LARYNGECTOMY FAQ'S

What makes you send a larynx cancer patient for post-op radiation?
(by Glenn E. Peters M.D., Director, Division of Otolaryngology
Head and Neck Surgery, University of Alabama at Birmingham,
Birmingham, Alabama, USA)

When we do surgery for cancer of the larynx or any other head and neck site we look to the pathology report for some very important information. The report contains information about the primary tumor and the lymph nodes if they were removed. Let's talk about the primary site. First of all we look at the status of the margins of normal tissue which surrounds the malignancy. This is the "get it all" that everyone wants to know about. In surgery we use our senses of sight and feel to determine how much extra tissue we need to take to see if our initial margins are clear. However, there are times when cancer CELLS extend well beyond what we can see and feel at the operation. We will often do FROZEN SECTIONS at the time of surgery to check the margins and take more tissue if needed. The problem is that frozen sections are not a 100% guarantee of clear final margins, so the PERMANENT SECTIONS may come back positive several days later. In this setting we recommend radiation. Secondly, if the tumor is invading deeply into cartilage or bone then we would recommend radiation. Lastly, if there is evidence of the tumor extending into the neighboring blood vessels, lymphatics, or nerves, then we would recommend radiation.

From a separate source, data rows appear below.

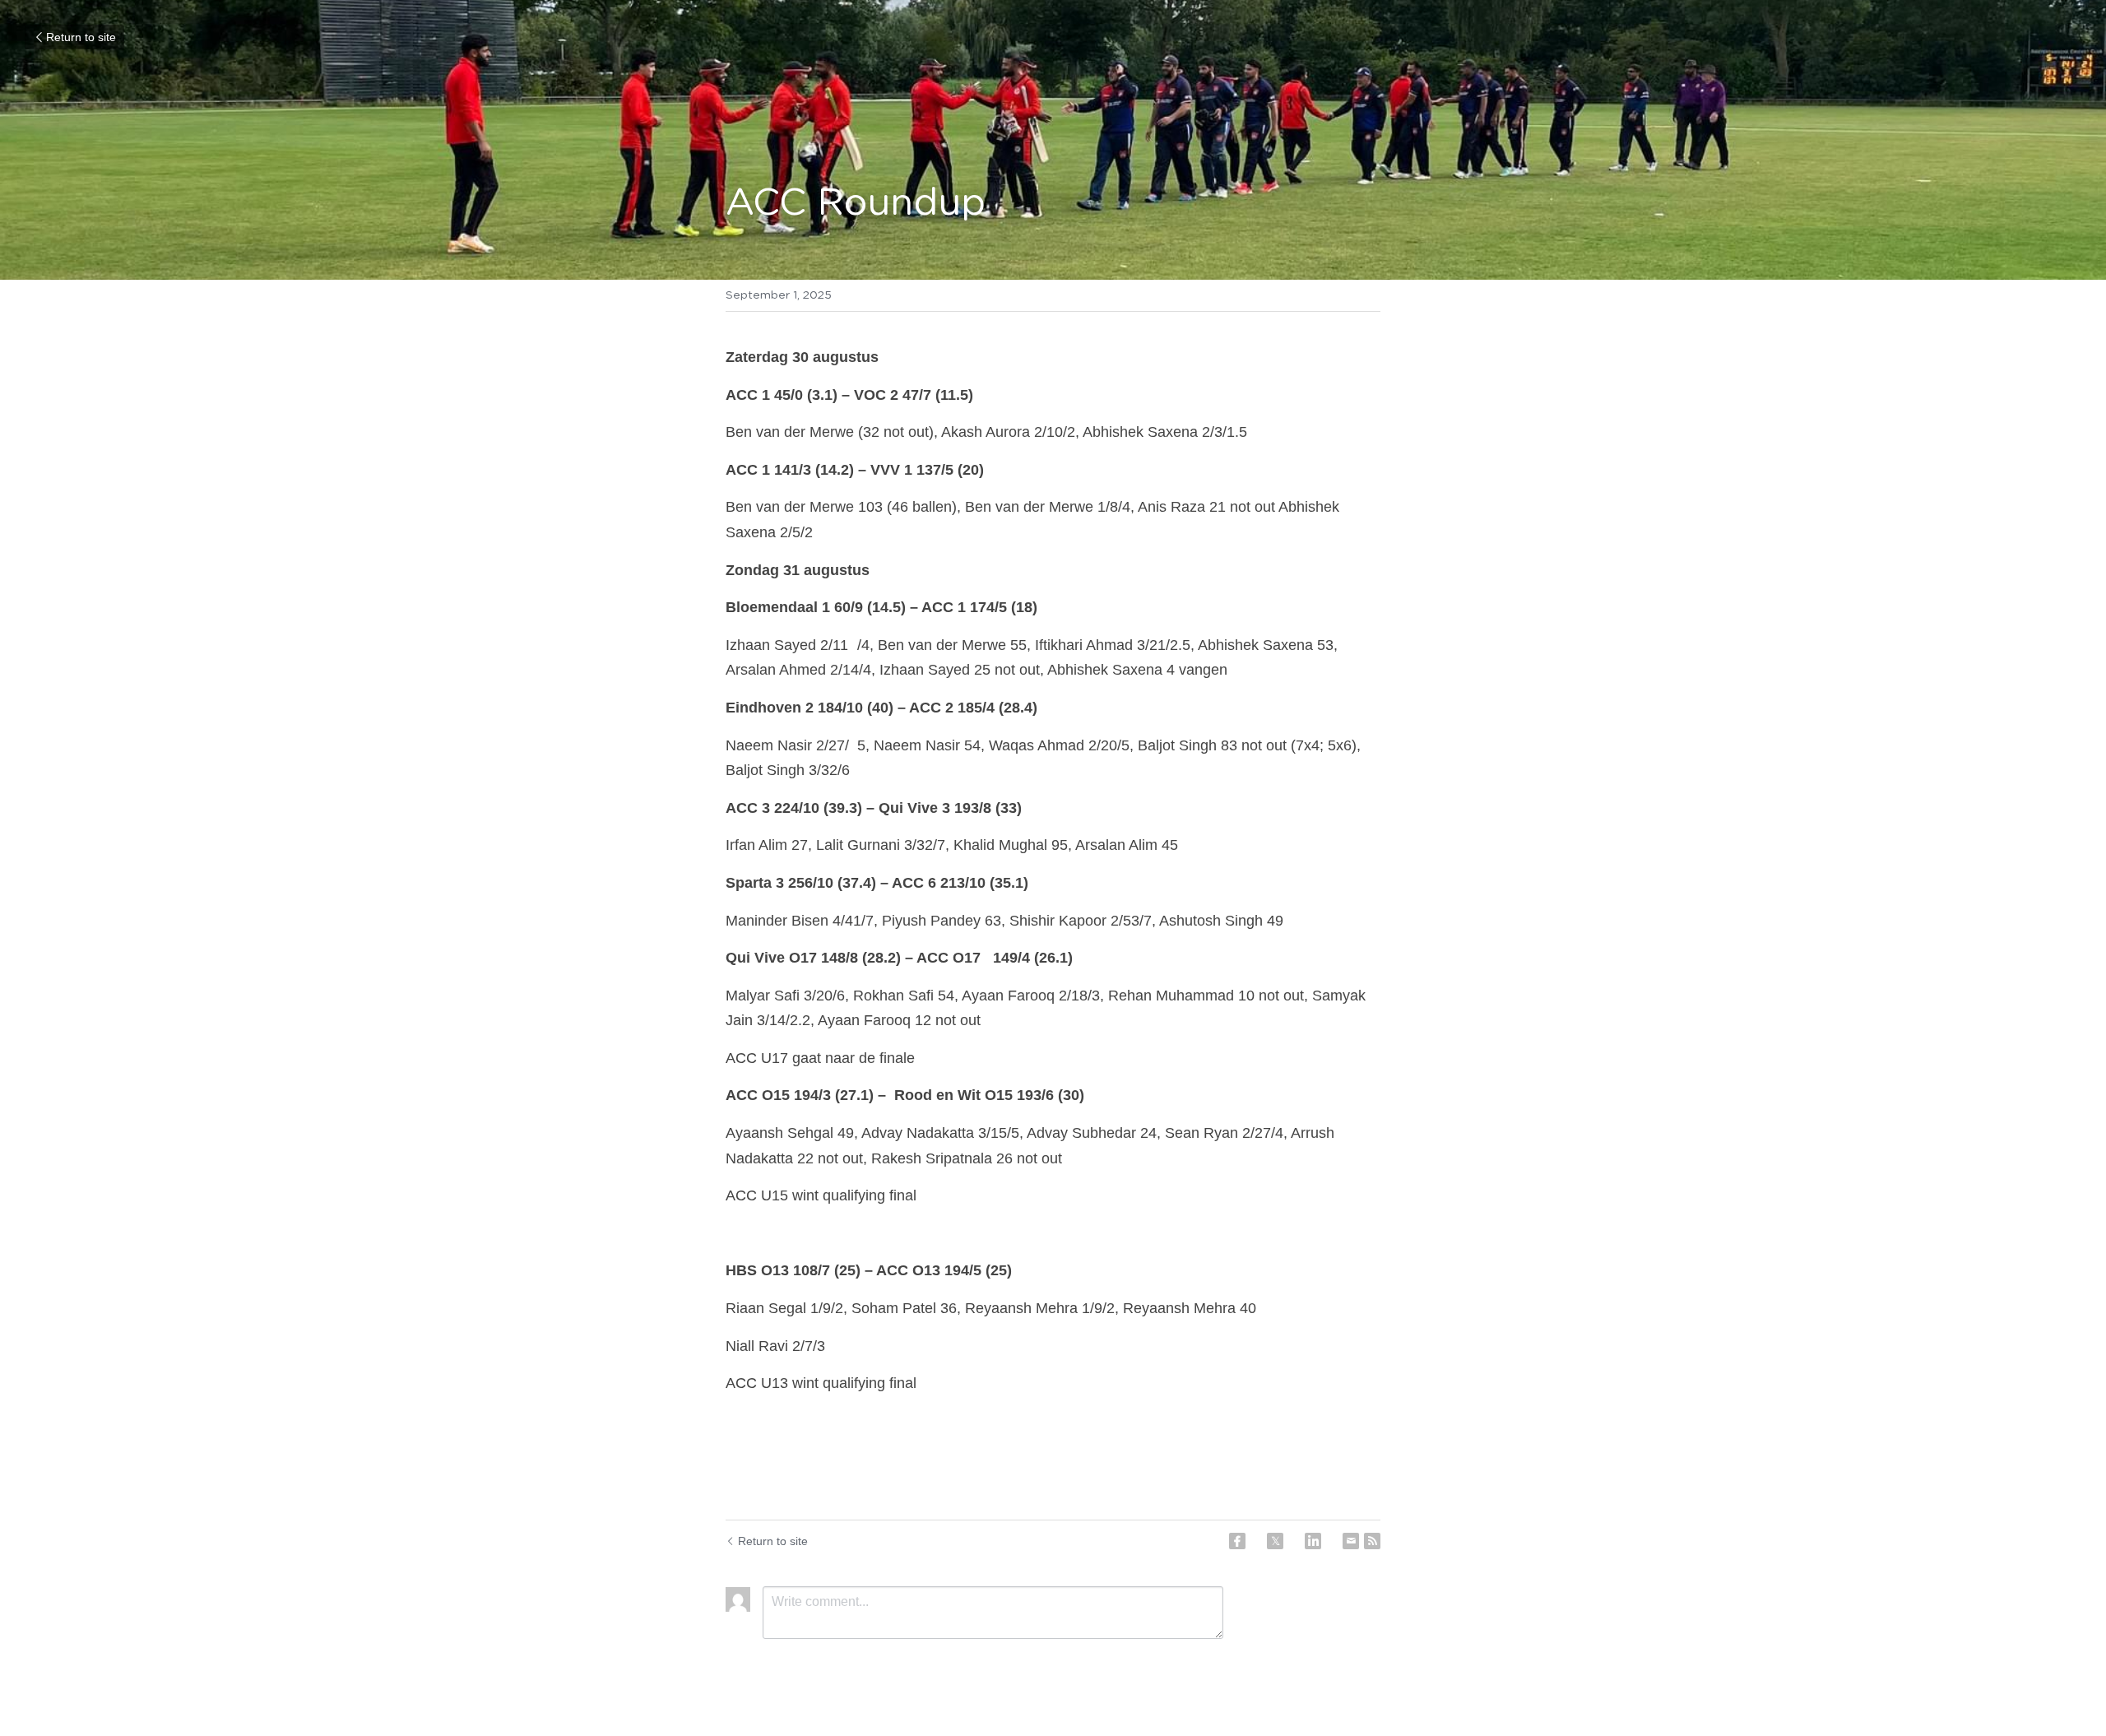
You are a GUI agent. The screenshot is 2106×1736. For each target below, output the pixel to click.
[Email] (1351, 1541)
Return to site (81, 37)
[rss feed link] (1372, 1541)
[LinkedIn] (1313, 1541)
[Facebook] (1237, 1541)
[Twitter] (1275, 1541)
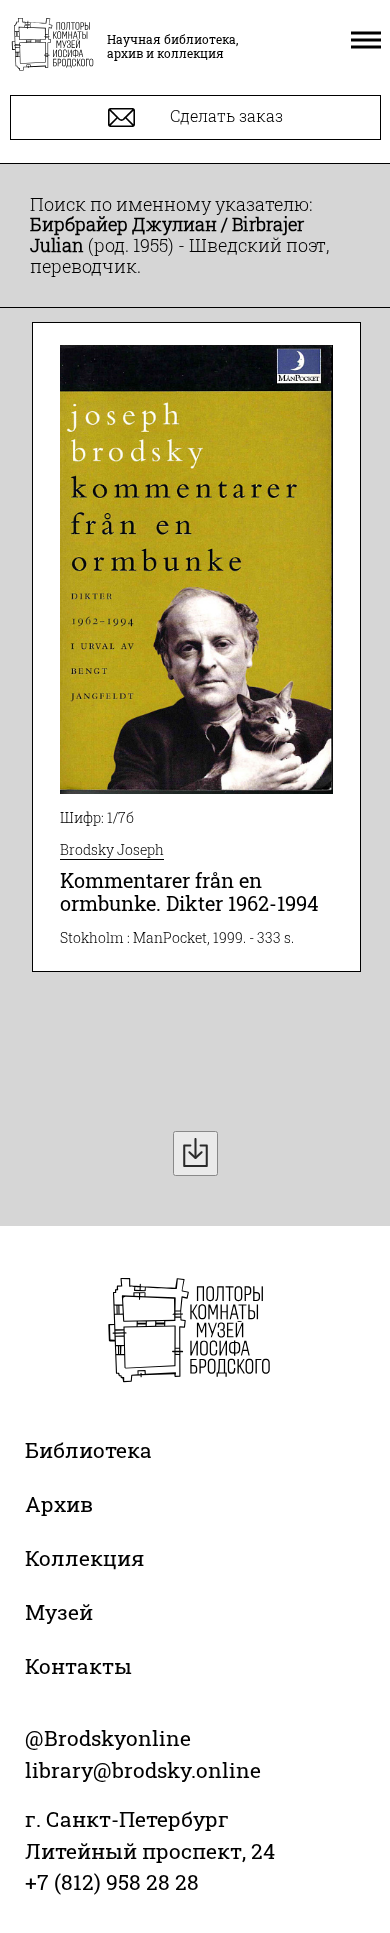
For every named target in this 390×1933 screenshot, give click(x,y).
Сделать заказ (224, 115)
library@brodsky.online (143, 1770)
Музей (59, 1612)
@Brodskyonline (108, 1738)
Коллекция (84, 1558)
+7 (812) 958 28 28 (112, 1882)
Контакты (78, 1666)
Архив (59, 1504)
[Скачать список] (195, 1153)
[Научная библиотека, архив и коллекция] (52, 46)
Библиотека (88, 1450)
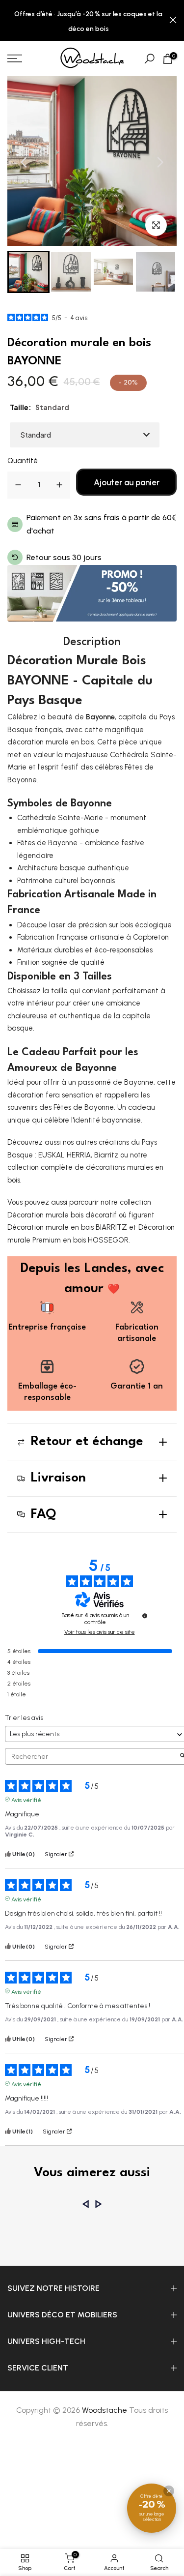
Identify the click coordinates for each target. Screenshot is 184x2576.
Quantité (22, 460)
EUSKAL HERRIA (64, 1155)
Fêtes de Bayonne (83, 1107)
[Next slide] (160, 162)
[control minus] (18, 485)
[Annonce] (88, 20)
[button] (28, 272)
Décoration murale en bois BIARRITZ (67, 1227)
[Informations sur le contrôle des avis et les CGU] (145, 1616)
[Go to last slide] (24, 162)
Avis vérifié (26, 1799)
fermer (173, 20)
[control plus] (59, 485)
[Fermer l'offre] (168, 2491)
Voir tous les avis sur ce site (99, 1632)
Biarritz (106, 1155)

Now, let's talk about the lymph nodes. The decision to remove the lymph nodes is based on whether there is a high likelihood that they contain metastatic cancer. Obviously, if there is an enlarged node at the outset then the decision to remove then is clear. If there are no nodes present, either on physical examination or on CT scan, then the decision to take them out depends on the size and the site of the primary tumor. Having said all of that, what we look for in the path report is the number of involved nodes (greater than one) and whether the cancer has extended outside the capsule of the node. If either of these exist then we would add post operative radiation therapy.

So why do we add radiation? Radiation is given to control microscopic disease that may remain after surgery. It is designed to cut down on the chance of cancer recurrence in the HEAD AND NECK. It has NO effect on cutting down on the chances of cancer showing up somewhere else such as the lungs, liver or the bones. Most patients that die of head and neck cancer do so from a recurrence in the head and neck and not from distant disease, so the utility of radiation therapy becomes obvious.